Print the following entries without any change.

Entries taken from a collection:
§
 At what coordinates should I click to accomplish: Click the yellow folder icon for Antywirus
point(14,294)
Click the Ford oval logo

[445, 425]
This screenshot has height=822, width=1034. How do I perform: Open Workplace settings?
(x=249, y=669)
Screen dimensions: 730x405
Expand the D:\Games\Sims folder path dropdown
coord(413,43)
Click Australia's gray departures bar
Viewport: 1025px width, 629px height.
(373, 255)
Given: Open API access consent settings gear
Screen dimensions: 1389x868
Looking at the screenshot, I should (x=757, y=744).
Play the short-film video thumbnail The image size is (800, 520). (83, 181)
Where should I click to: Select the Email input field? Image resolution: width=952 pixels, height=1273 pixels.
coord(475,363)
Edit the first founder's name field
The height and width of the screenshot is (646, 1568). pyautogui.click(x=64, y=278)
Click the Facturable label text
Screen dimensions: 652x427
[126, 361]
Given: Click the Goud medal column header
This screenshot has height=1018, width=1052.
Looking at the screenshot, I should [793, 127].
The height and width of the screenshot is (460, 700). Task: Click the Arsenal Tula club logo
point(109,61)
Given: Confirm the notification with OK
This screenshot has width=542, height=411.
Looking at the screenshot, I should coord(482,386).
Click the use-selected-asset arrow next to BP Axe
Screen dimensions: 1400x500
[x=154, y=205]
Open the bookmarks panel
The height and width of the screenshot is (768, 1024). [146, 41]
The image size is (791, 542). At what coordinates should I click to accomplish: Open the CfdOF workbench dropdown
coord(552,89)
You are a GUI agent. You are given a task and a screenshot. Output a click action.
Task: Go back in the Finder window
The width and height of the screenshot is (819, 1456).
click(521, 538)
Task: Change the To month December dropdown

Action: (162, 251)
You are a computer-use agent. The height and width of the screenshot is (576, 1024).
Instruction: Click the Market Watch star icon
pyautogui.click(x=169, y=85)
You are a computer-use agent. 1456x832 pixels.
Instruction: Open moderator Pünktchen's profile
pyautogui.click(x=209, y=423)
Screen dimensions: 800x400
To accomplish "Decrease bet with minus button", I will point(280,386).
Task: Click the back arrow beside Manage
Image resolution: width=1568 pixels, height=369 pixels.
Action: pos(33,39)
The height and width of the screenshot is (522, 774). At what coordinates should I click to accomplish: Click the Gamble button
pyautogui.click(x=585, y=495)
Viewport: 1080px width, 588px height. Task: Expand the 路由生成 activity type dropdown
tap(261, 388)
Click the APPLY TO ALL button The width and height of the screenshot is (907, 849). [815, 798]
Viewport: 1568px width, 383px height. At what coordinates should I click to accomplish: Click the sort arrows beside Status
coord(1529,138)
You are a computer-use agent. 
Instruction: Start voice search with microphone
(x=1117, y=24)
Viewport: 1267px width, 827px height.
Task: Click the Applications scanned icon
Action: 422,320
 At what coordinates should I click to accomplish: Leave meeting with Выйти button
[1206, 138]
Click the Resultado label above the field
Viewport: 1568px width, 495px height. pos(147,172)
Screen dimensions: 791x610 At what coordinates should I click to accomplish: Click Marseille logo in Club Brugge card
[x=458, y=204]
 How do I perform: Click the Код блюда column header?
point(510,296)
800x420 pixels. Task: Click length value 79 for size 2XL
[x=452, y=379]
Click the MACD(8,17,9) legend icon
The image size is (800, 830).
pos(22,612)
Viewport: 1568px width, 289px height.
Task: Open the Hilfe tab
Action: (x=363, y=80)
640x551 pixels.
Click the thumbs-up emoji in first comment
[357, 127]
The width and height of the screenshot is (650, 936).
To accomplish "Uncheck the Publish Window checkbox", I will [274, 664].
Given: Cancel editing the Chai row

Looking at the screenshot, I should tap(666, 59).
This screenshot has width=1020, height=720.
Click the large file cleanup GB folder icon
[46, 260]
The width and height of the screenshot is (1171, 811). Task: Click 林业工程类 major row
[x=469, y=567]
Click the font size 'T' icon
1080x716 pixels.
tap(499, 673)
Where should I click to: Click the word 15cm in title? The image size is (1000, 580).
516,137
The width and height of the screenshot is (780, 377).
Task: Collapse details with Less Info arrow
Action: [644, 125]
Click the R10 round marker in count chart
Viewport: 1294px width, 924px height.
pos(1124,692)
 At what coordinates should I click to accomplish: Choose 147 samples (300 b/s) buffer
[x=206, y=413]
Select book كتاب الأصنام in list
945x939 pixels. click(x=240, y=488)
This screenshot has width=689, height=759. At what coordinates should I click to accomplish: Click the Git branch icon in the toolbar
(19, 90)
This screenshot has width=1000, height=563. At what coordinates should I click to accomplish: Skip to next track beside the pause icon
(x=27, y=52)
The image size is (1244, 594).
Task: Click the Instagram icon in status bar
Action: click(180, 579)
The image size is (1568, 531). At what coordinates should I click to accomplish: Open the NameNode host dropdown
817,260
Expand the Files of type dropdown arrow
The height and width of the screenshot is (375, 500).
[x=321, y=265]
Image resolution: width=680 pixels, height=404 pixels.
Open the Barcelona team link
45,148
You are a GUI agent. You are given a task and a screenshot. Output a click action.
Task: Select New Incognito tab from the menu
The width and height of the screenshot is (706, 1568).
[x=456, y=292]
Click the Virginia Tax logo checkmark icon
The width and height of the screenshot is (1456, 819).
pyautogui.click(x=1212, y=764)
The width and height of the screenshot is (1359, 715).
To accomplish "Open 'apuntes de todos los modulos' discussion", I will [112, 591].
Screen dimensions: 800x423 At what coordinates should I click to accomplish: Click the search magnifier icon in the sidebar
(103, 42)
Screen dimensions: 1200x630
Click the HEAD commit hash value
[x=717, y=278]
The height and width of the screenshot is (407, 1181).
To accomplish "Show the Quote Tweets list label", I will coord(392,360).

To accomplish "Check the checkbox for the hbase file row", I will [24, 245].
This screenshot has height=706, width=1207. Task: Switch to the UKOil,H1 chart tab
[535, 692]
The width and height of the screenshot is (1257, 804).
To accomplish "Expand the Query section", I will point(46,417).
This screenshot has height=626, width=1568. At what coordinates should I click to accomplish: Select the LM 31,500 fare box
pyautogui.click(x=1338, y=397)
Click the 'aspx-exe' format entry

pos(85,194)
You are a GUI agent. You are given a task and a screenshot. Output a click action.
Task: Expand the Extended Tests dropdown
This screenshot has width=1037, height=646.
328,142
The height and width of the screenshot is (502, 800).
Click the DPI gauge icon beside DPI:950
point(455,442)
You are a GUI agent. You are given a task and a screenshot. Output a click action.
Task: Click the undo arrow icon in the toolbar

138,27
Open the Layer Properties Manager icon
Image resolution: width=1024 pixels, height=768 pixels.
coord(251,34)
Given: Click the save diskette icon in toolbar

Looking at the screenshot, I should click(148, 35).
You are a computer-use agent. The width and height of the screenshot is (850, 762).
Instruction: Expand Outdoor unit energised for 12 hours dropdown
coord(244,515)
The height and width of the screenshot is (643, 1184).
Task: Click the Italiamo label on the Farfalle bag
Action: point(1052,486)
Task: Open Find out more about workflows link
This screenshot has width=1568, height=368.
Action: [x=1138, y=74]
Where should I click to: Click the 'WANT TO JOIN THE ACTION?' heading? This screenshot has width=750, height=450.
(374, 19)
§
ANSWER BOX -
 At what coordinates should I click to accomplish: Click the yellow folder icon for Antywirus
point(14,294)
Click the Ford oval logo

[445, 425]
This screenshot has height=822, width=1034. How do I perform: Open Workplace settings?
(x=249, y=669)
Screen dimensions: 730x405
Expand the D:\Games\Sims folder path dropdown
coord(413,43)
Click Australia's gray departures bar
Viewport: 1025px width, 629px height.
(373, 255)
Given: Open API access consent settings gear
Screen dimensions: 1389x868
Looking at the screenshot, I should (x=757, y=744).
Play the short-film video thumbnail The image size is (800, 520). (83, 181)
Where should I click to: Select the Email input field? Image resolution: width=952 pixels, height=1273 pixels.
coord(475,363)
Edit the first founder's name field
The height and width of the screenshot is (646, 1568). pyautogui.click(x=64, y=278)
Click the Facturable label text
Screen dimensions: 652x427
[126, 361]
Given: Click the Goud medal column header
This screenshot has height=1018, width=1052.
Looking at the screenshot, I should [793, 127].
The height and width of the screenshot is (460, 700). Task: Click the Arsenal Tula club logo
point(109,61)
Given: Confirm the notification with OK
This screenshot has width=542, height=411.
Looking at the screenshot, I should coord(482,386).
Click the use-selected-asset arrow next to BP Axe
Screen dimensions: 1400x500
[x=154, y=205]
Open the bookmarks panel
The height and width of the screenshot is (768, 1024). [146, 41]
The image size is (791, 542). At what coordinates should I click to accomplish: Open the CfdOF workbench dropdown
coord(552,89)
You are a GUI agent. You are given a task and a screenshot. Output a click action.
Task: Go back in the Finder window
The width and height of the screenshot is (819, 1456).
click(521, 538)
Task: Change the To month December dropdown

Action: (162, 251)
You are a computer-use agent. The height and width of the screenshot is (576, 1024).
Instruction: Click the Market Watch star icon
pyautogui.click(x=169, y=85)
You are a computer-use agent. 1456x832 pixels.
Instruction: Open moderator Pünktchen's profile
pyautogui.click(x=209, y=423)
Screen dimensions: 800x400
To accomplish "Decrease bet with minus button", I will point(280,386).
Task: Click the back arrow beside Manage
Image resolution: width=1568 pixels, height=369 pixels.
Action: pos(33,39)
The height and width of the screenshot is (522, 774). At what coordinates should I click to accomplish: Click the Gamble button
pyautogui.click(x=585, y=495)
Viewport: 1080px width, 588px height. Task: Expand the 路由生成 activity type dropdown
tap(261, 388)
Click the APPLY TO ALL button The width and height of the screenshot is (907, 849). [815, 798]
Viewport: 1568px width, 383px height. At what coordinates should I click to accomplish: Click the sort arrows beside Status
coord(1529,138)
You are a computer-use agent. 
Instruction: Start voice search with microphone
(x=1117, y=24)
Viewport: 1267px width, 827px height.
Task: Click the Applications scanned icon
Action: 422,320
 At what coordinates should I click to accomplish: Leave meeting with Выйти button
[1206, 138]
Click the Resultado label above the field
Viewport: 1568px width, 495px height. pos(147,172)
Screen dimensions: 791x610 At what coordinates should I click to accomplish: Click Marseille logo in Club Brugge card
[x=458, y=204]
 How do I perform: Click the Код блюда column header?
point(510,296)
800x420 pixels. Task: Click length value 79 for size 2XL
[x=452, y=379]
Click the MACD(8,17,9) legend icon
The image size is (800, 830).
pos(22,612)
Viewport: 1568px width, 289px height.
Task: Open the Hilfe tab
Action: (x=363, y=80)
640x551 pixels.
Click the thumbs-up emoji in first comment
[357, 127]
The width and height of the screenshot is (650, 936).
To accomplish "Uncheck the Publish Window checkbox", I will [274, 664].
Given: Cancel editing the Chai row

Looking at the screenshot, I should tap(666, 59).
This screenshot has width=1020, height=720.
Click the large file cleanup GB folder icon
[46, 260]
The width and height of the screenshot is (1171, 811). Task: Click 林业工程类 major row
[x=469, y=567]
Click the font size 'T' icon
1080x716 pixels.
tap(499, 673)
Where should I click to: Click the word 15cm in title? The image size is (1000, 580).
516,137
The width and height of the screenshot is (780, 377).
Task: Collapse details with Less Info arrow
Action: [644, 125]
Click the R10 round marker in count chart
Viewport: 1294px width, 924px height.
pos(1124,692)
 At what coordinates should I click to accomplish: Choose 147 samples (300 b/s) buffer
[x=206, y=413]
Select book كتاب الأصنام in list
945x939 pixels. click(x=240, y=488)
This screenshot has width=689, height=759. At what coordinates should I click to accomplish: Click the Git branch icon in the toolbar
(19, 90)
This screenshot has width=1000, height=563. At what coordinates should I click to accomplish: Skip to next track beside the pause icon
(x=27, y=52)
The image size is (1244, 594).
Task: Click the Instagram icon in status bar
Action: click(180, 579)
The image size is (1568, 531). At what coordinates should I click to accomplish: Open the NameNode host dropdown
817,260
Expand the Files of type dropdown arrow
The height and width of the screenshot is (375, 500).
[x=321, y=265]
Image resolution: width=680 pixels, height=404 pixels.
Open the Barcelona team link
45,148
You are a GUI agent. You are given a task and a screenshot. Output a click action.
Task: Select New Incognito tab from the menu
The width and height of the screenshot is (706, 1568).
[x=456, y=292]
Click the Virginia Tax logo checkmark icon
The width and height of the screenshot is (1456, 819).
pyautogui.click(x=1212, y=764)
The width and height of the screenshot is (1359, 715).
To accomplish "Open 'apuntes de todos los modulos' discussion", I will [112, 591].
Screen dimensions: 800x423 At what coordinates should I click to accomplish: Click the search magnifier icon in the sidebar
(103, 42)
Screen dimensions: 1200x630
Click the HEAD commit hash value
[x=717, y=278]
The height and width of the screenshot is (407, 1181).
To accomplish "Show the Quote Tweets list label", I will coord(392,360).

To accomplish "Check the checkbox for the hbase file row", I will [24, 245].
This screenshot has height=706, width=1207. Task: Switch to the UKOil,H1 chart tab
[535, 692]
The width and height of the screenshot is (1257, 804).
To accomplish "Expand the Query section", I will point(46,417).
This screenshot has height=626, width=1568. At what coordinates should I click to accomplish: Select the LM 31,500 fare box
pyautogui.click(x=1338, y=397)
Click the 'aspx-exe' format entry

pos(85,194)
You are a GUI agent. You are given a task and a screenshot. Output a click action.
Task: Expand the Extended Tests dropdown
This screenshot has width=1037, height=646.
328,142
The height and width of the screenshot is (502, 800).
Click the DPI gauge icon beside DPI:950
point(455,442)
You are a GUI agent. You are given a task and a screenshot. Output a click action.
Task: Click the undo arrow icon in the toolbar

138,27
Open the Layer Properties Manager icon
Image resolution: width=1024 pixels, height=768 pixels.
coord(251,34)
Given: Click the save diskette icon in toolbar

Looking at the screenshot, I should click(148, 35).
You are a computer-use agent. The width and height of the screenshot is (850, 762).
Instruction: Expand Outdoor unit energised for 12 hours dropdown
coord(244,515)
The height and width of the screenshot is (643, 1184).
Task: Click the Italiamo label on the Farfalle bag
Action: point(1052,486)
Task: Open Find out more about workflows link
This screenshot has width=1568, height=368.
Action: [x=1138, y=74]
Where should I click to: Click the 'WANT TO JOIN THE ACTION?' heading? This screenshot has width=750, height=450.
(374, 19)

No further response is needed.